» **WHAT YOU HAVE TO DO**
Reproduce the listing that follows in full. Omit its images.
━━━━━━━━━━━━━━━━━━━━━━━━━━━━━━
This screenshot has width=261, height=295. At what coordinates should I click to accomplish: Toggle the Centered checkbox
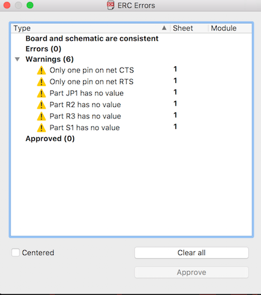(x=15, y=253)
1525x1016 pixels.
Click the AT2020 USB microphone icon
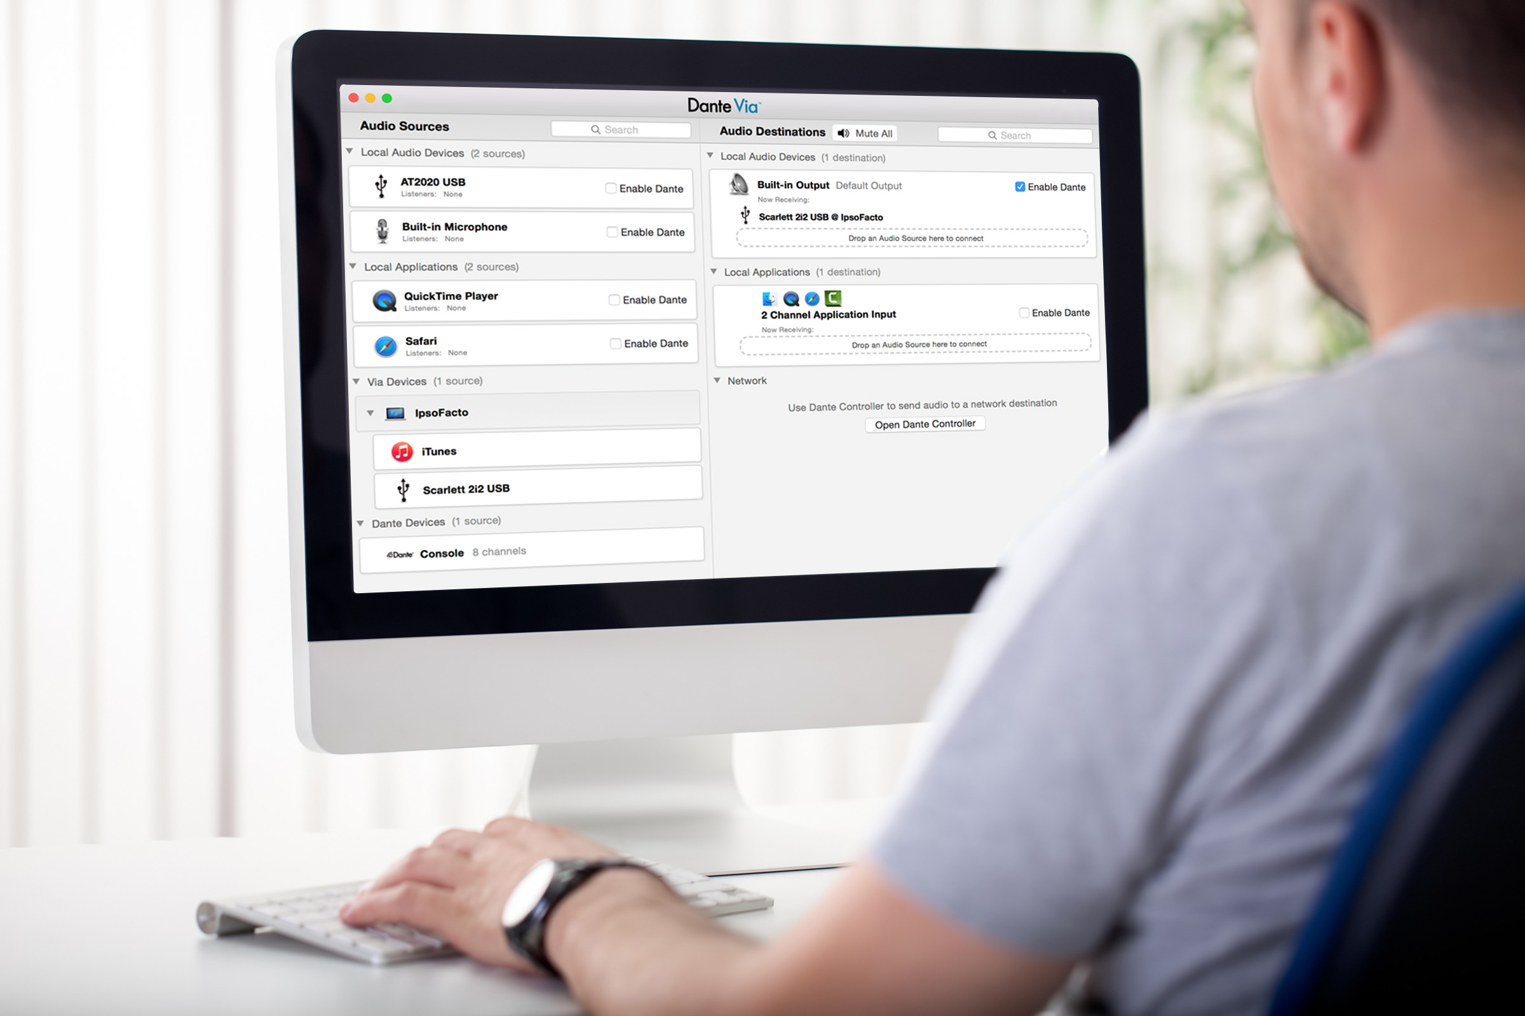[x=383, y=186]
━━━━━━━━━━━━━━━━━━━━━━━━━━━━━━
» **RESPONSE AREA**
This screenshot has width=261, height=295. At what coordinates should I click to accomplish: Toggle the Centered checkbox
(x=15, y=253)
1525x1016 pixels.
Click the AT2020 USB microphone icon
[x=383, y=186]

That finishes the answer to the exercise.